WHAT TO DO: Word for word, restate the lines from the start of the data below through the line containing "Küfa, Kneipe (65, 1417)".

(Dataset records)
====================

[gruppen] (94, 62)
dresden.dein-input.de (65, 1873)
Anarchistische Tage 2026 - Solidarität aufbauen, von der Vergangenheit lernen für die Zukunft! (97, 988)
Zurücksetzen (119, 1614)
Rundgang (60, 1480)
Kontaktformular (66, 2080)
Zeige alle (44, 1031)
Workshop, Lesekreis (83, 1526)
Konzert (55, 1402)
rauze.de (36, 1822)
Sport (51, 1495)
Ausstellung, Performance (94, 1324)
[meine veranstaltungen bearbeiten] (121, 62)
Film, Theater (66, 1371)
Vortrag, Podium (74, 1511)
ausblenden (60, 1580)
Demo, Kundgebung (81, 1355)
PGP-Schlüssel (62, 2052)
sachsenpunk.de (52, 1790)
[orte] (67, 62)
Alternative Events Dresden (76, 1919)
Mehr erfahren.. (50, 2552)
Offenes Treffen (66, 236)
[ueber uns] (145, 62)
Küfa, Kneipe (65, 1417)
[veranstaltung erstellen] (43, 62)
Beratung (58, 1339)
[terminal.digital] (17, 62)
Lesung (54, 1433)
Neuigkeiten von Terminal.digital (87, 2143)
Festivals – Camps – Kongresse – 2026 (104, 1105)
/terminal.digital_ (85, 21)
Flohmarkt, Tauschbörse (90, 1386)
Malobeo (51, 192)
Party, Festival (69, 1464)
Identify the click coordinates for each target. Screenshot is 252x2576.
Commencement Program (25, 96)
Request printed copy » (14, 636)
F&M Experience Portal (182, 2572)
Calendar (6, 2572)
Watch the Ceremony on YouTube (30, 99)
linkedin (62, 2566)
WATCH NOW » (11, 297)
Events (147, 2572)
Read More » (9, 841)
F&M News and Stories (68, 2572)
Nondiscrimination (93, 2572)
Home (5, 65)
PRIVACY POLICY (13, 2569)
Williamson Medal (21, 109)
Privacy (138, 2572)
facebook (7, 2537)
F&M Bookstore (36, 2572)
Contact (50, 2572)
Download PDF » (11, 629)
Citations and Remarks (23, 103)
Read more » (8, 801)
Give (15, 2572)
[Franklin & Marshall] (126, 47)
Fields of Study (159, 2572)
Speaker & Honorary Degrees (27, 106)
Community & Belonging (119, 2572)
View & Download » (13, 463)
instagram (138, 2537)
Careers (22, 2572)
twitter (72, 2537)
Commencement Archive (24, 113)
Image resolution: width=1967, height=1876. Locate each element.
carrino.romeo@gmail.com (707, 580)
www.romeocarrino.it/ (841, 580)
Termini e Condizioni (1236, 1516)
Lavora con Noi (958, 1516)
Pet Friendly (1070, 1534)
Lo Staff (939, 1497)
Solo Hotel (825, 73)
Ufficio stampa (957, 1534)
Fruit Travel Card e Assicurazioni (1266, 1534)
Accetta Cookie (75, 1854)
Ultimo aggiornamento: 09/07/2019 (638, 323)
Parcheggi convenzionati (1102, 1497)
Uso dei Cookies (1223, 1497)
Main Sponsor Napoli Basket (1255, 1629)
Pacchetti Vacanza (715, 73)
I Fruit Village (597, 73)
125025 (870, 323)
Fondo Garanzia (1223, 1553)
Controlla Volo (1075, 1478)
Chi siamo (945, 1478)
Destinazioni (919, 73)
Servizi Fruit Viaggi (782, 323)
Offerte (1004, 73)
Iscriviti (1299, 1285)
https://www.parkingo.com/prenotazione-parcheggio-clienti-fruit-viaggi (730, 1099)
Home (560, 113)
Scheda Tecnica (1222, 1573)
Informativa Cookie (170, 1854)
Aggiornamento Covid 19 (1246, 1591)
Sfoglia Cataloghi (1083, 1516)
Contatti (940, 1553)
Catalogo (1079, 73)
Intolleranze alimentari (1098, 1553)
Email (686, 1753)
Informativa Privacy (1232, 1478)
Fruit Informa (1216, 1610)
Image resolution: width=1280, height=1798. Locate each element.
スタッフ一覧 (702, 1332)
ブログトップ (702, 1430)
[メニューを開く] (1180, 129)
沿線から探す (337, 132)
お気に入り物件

====================

RESPONSE BOX:
[gruppen] (94, 62)
dresden.dein-input.de (65, 1873)
Anarchistische Tage 2026 - Solidarität aufbauen, von der Vergangenheit lernen für die Zukunft! (97, 988)
Zurücksetzen (119, 1614)
Rundgang (60, 1480)
Kontaktformular (66, 2080)
Zeige alle (44, 1031)
Workshop, Lesekreis (83, 1526)
Konzert (55, 1402)
rauze.de (36, 1822)
Sport (51, 1495)
Ausstellung, Performance (94, 1324)
[meine veranstaltungen bearbeiten] (121, 62)
Film, Theater (66, 1371)
Vortrag, Podium (74, 1511)
ausblenden (60, 1580)
Demo, Kundgebung (81, 1355)
PGP-Schlüssel (62, 2052)
sachsenpunk.de (52, 1790)
[orte] (67, 62)
Alternative Events Dresden (76, 1919)
Mehr erfahren.. (50, 2552)
Offenes Treffen (66, 236)
[ueber uns] (145, 62)
Küfa, Kneipe (65, 1417)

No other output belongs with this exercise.